"What she meant was, when you are young in the workplace, don't act as a novice. If you are smart and competent, step up and do whatever you are capable of doing in a mature way.
"Similarly, when you are an older worker, don't act like it. Approach your day with youthful energy. To quote a famous Frank Sinatra song: 'You're 35 and it's a very good year.'"
He also urged Aussie employees to "never work for horrible b**tards".
"Life is way too short to tolerate really bad bosses," he said.
"If you find yourself working for one, unless you are desperate or starving, start looking for a new job. Immediately. Then sack the bad boss. By leaving."
He also stressed the importance of working in an office where you have friends.
"The happiest people are those who do things they are passionate about with people they really like," he said.
"Further to that, if you find you have taken on a job you hate, ditch it quickly.

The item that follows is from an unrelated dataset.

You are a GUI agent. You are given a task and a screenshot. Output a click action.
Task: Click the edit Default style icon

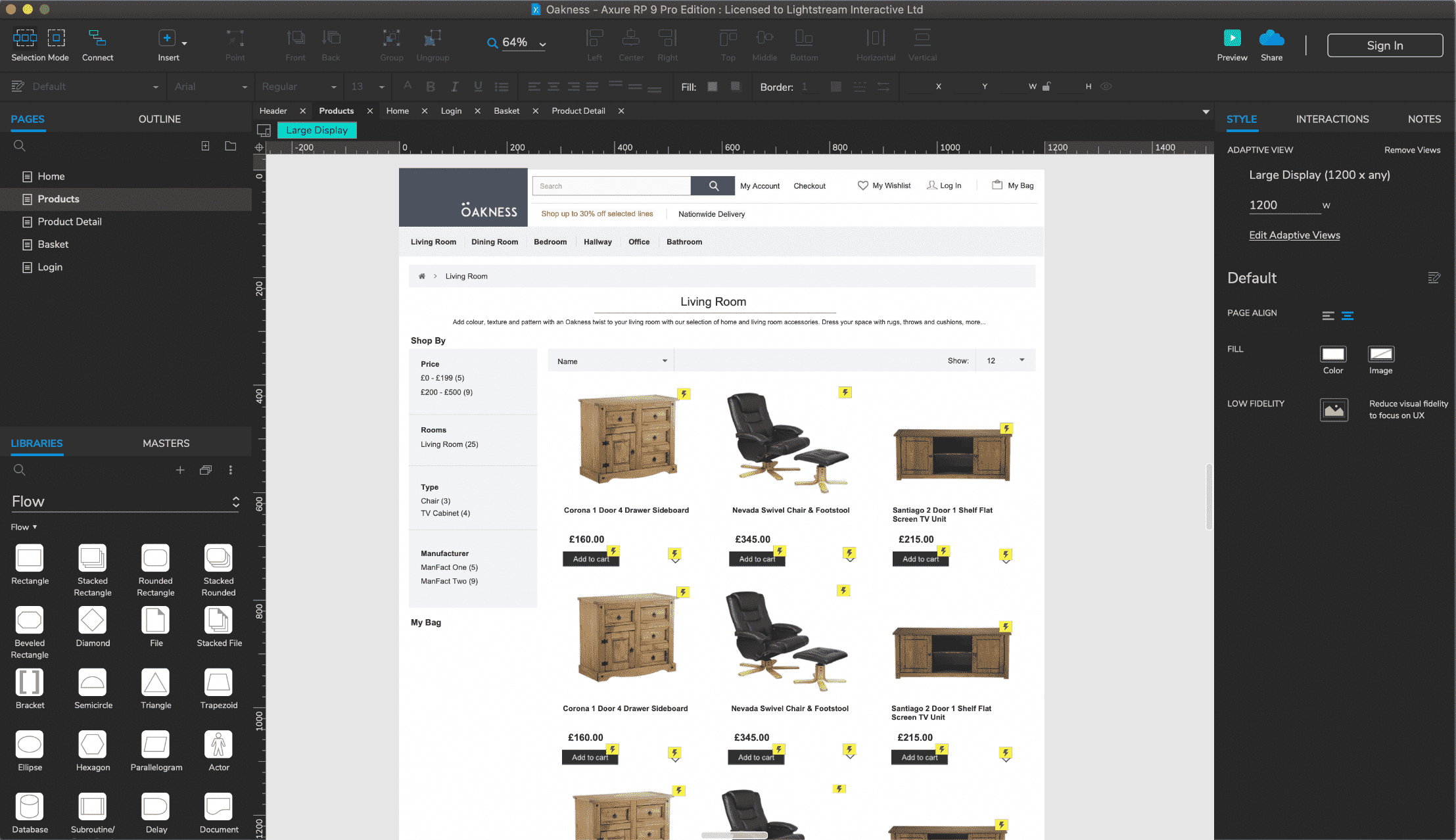[x=1434, y=278]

Your career can survive a few well-intentioned detours and mistaken pathways," Rodgers wrote.
He also reminded workers that careers are marathons, not sprints — and therefore, our working life should be seen as a big picture rather than a race to a specific goal.
Rodgers also said that "genuine expertise belongs to an elite few" who "seldom have superpowers" — instead, they tend to have patience, endurance and take a "long-term view".
And he reminded working parents to deprioritise their careers while their kids are young — and to stop letting "contrived circumstances and fairly trivial issues" keep them from important life events like school sport days and awards.
Other pearls of wisdom included the importance of genuinely listening to others, cutting staff slack when they are experiencing trouble in their personal lives and networking with people of all ages — not just members of your own generation.
He warned that Aussie workplaces were particularly bad at recognising the "value of overseas experience and people from a variety of cultures" and that every worker should leap at the chance of working overseas for a period of time if possible.
Finally, he said it was essential to never sacrifice "personal ethics for a work reason" and that often, so-called "failure" was an opportunity for learning in disguise.
"As bizarre as it might sound, failing is not failure. Researchers recognise that failure is just part of a process to eliminate unsuccessful options," Rodgers posted.
"To misquote Woody from Toy Story, when we make a few mistakes, we are not failing, just falling — with style."